The Practical Roadmap: What I’d Actually Tell You to Do This Quarter
Given everything above, here’s the sequence I’m currently running with clients, and it starts with restraint rather than volume. Pick a small number of topics — I’d say three to five, not thirty — where your business has a genuine, defensible right to be the authority. Trying to spread thin across every topic adjacent to your business dilutes exactly the kind of concentrated signal that seems to drive consistent citation behavior in the research. Depth on a few fronts beats shallow presence everywhere.
For each of those topics, build genuinely deep, original content — the kind that includes real data, named expertise, and specific, well-supported claims rather than generic overviews that already exist in a thousand other places. Then, and this is the step most businesses skip, invest deliberately in earning the third-party mentions that the research shows actually drive citation behavior: pursue coverage on the trade publications your buyers already read, participate genuinely in the review platforms and communities relevant to your category, and don’t ignore video — a consistent presence across product discussions, tutorials, and commentary on platforms like YouTube appears to be one of the stronger, more underused signals available right now.

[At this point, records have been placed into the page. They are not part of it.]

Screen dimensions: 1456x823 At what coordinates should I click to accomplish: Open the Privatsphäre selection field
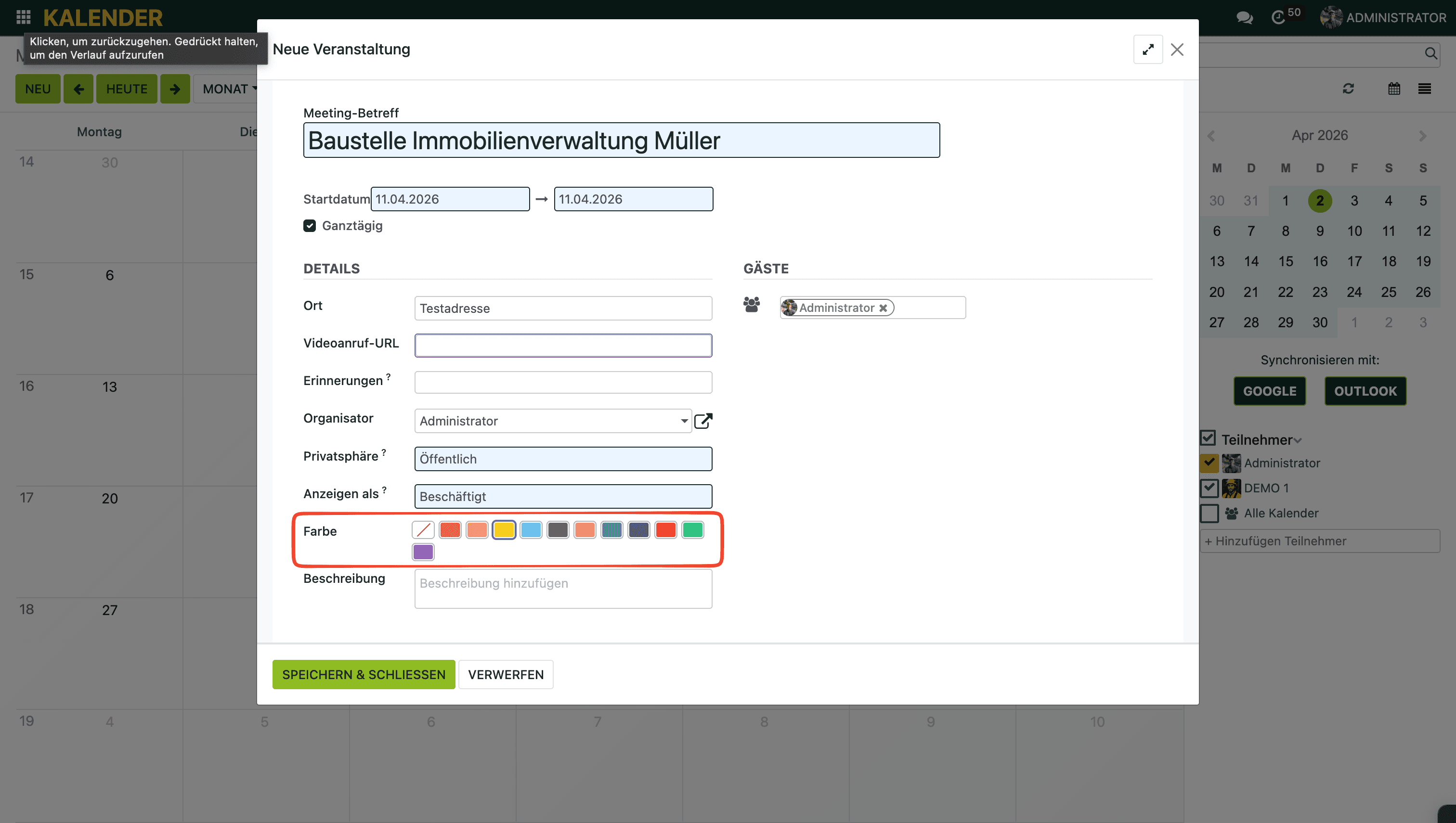(x=562, y=459)
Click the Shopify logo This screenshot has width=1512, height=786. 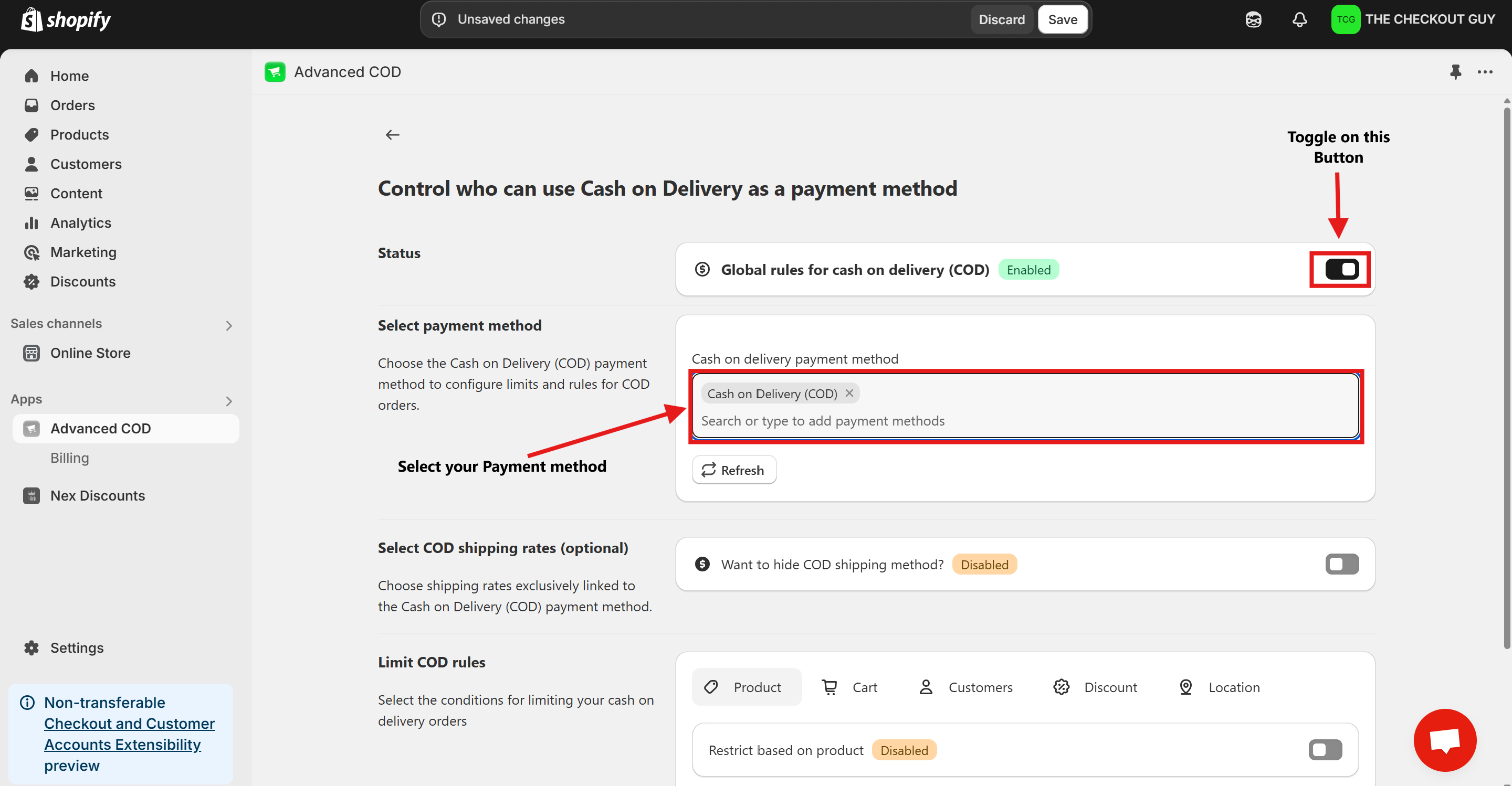pyautogui.click(x=66, y=19)
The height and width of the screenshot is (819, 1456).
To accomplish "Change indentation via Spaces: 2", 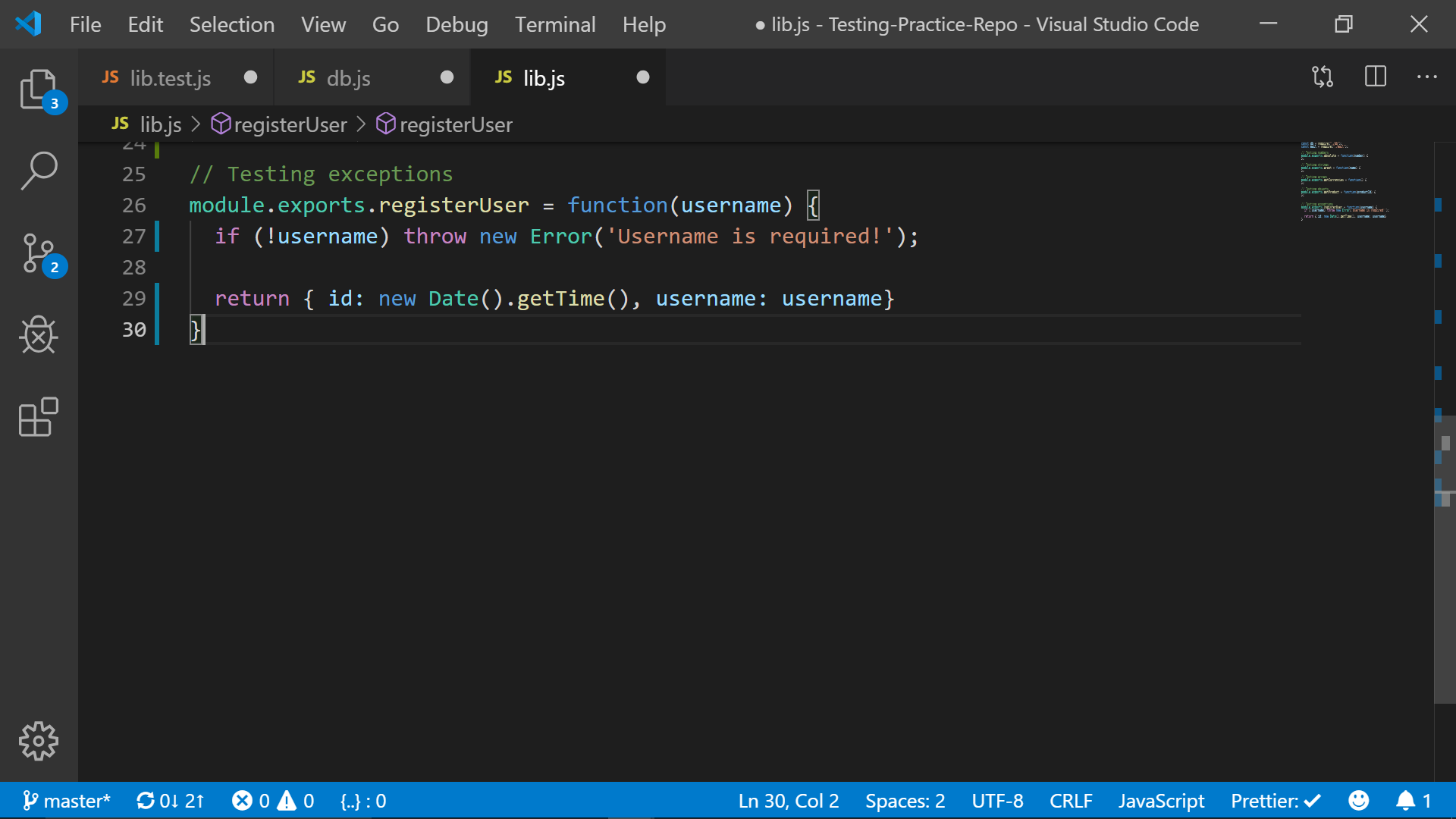I will point(905,800).
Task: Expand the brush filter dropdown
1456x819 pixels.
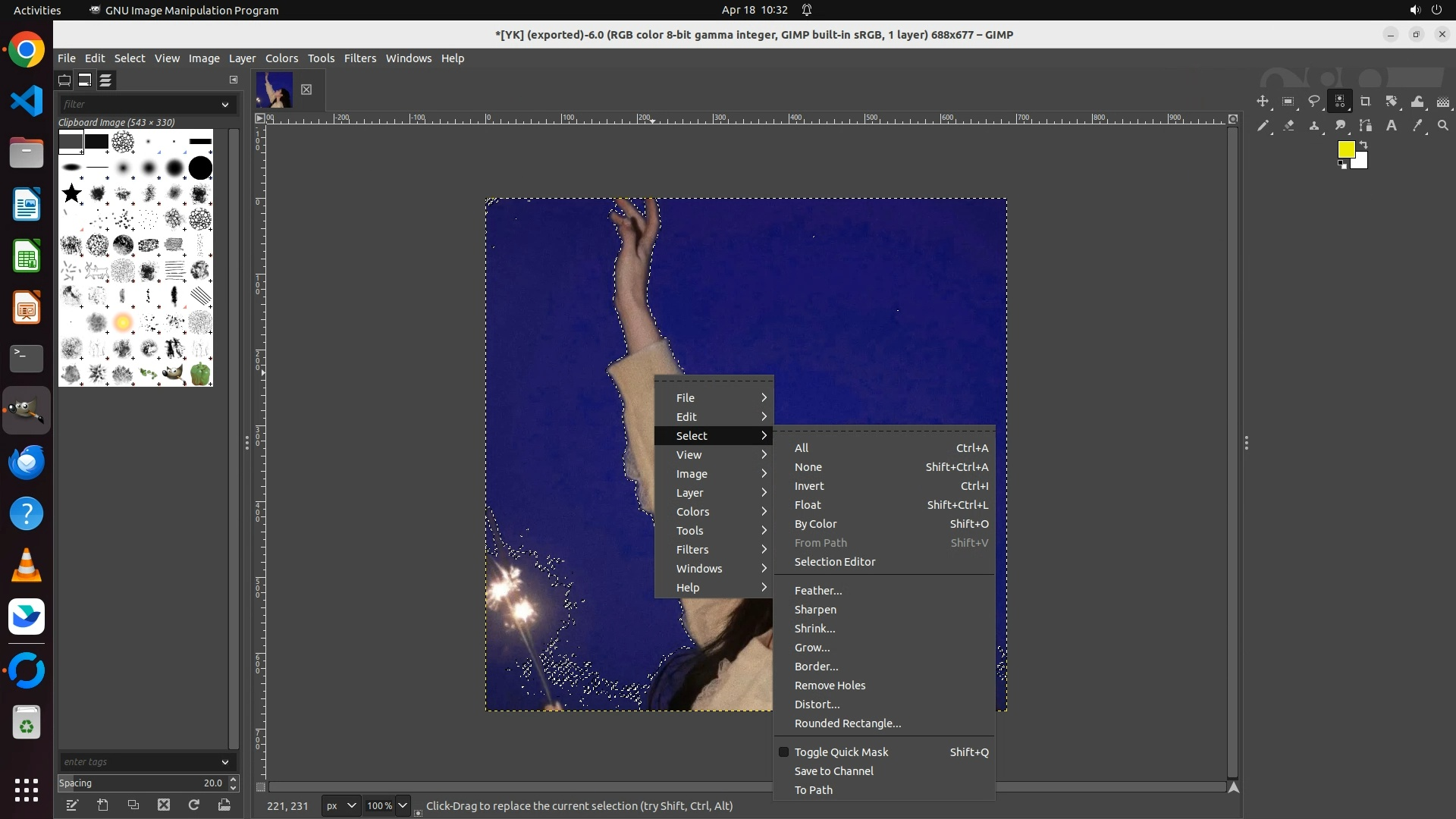Action: point(224,105)
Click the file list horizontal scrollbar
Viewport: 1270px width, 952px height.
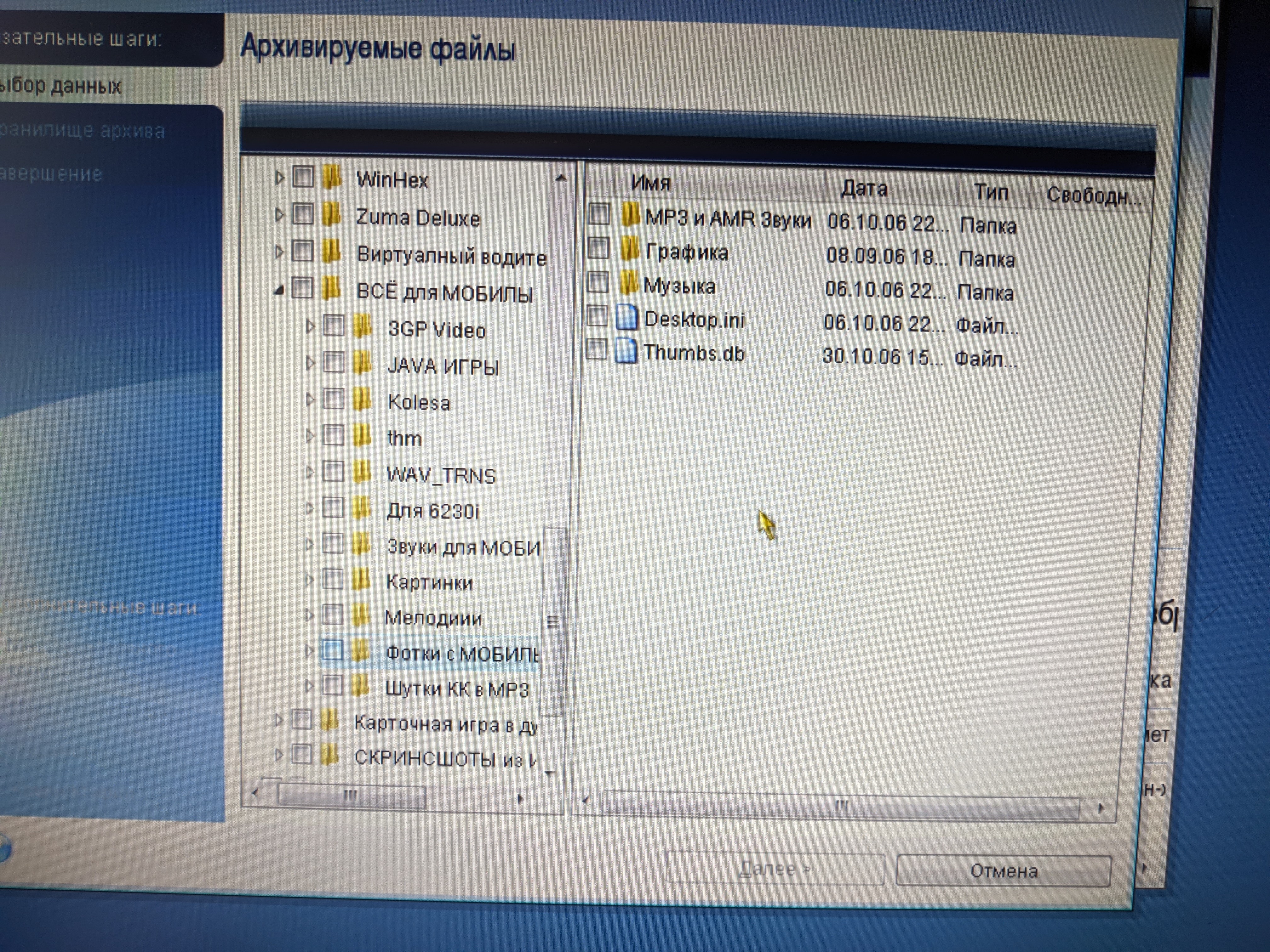[x=841, y=805]
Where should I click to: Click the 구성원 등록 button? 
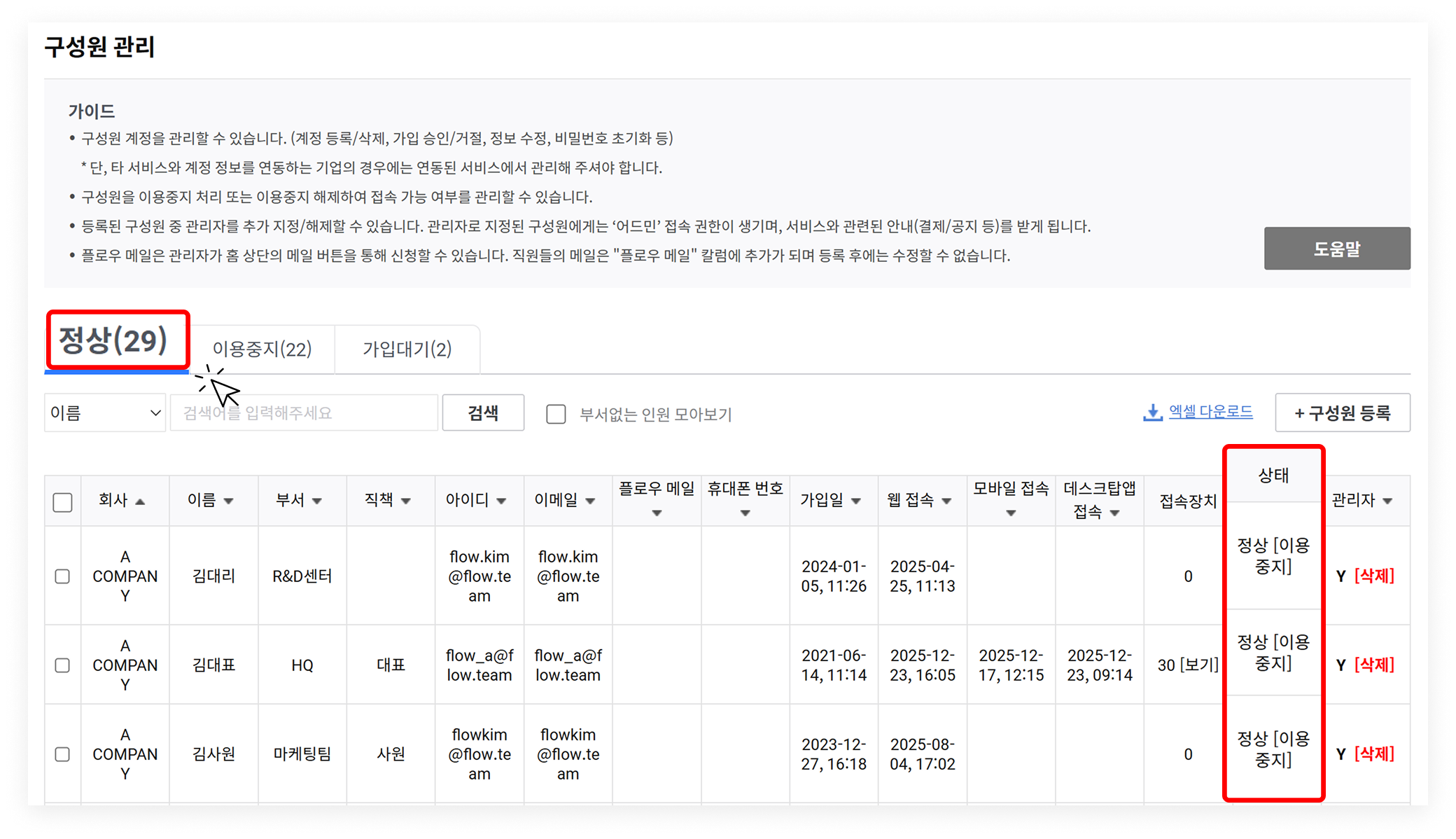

Finally, measure this properly rather than guessing. Run actual prompts across the major platforms — ChatGPT, Gemini, Perplexity, Claude — for your target topics on a recurring basis, and track whether your presence is climbing relative to your own baseline and relative to your named competitors. This is exactly the kind of AI visibility audit I’ve written about separately, and it’s the only way to know whether the authority-building work is actually compounding the way the research suggests it should.
Conclusion
Here’s my honest, research-backed read on where things stand. The data is remarkably consistent across independent studies: the large majority of topics right now have no locked-in, consistently recommended brand, and that’s a genuinely rare kind of opportunity — a wide-open competitive field in a channel that’s rapidly becoming as important as traditional search ever was. But every pattern I’ve seen, both in this research and in the two decades I’ve spent watching search ecosystems mature, points the same direction: open fields like this compress over time, not the reverse. The brands building genuine topical authority and earning real third-party credibility right now are the ones most likely to become the entrenched default once these systems settle — and the ones sitting this out are going to face a dramatically steeper climb to unseat them a year or two from now. The window is real. It’s also not going to stay this wide for long.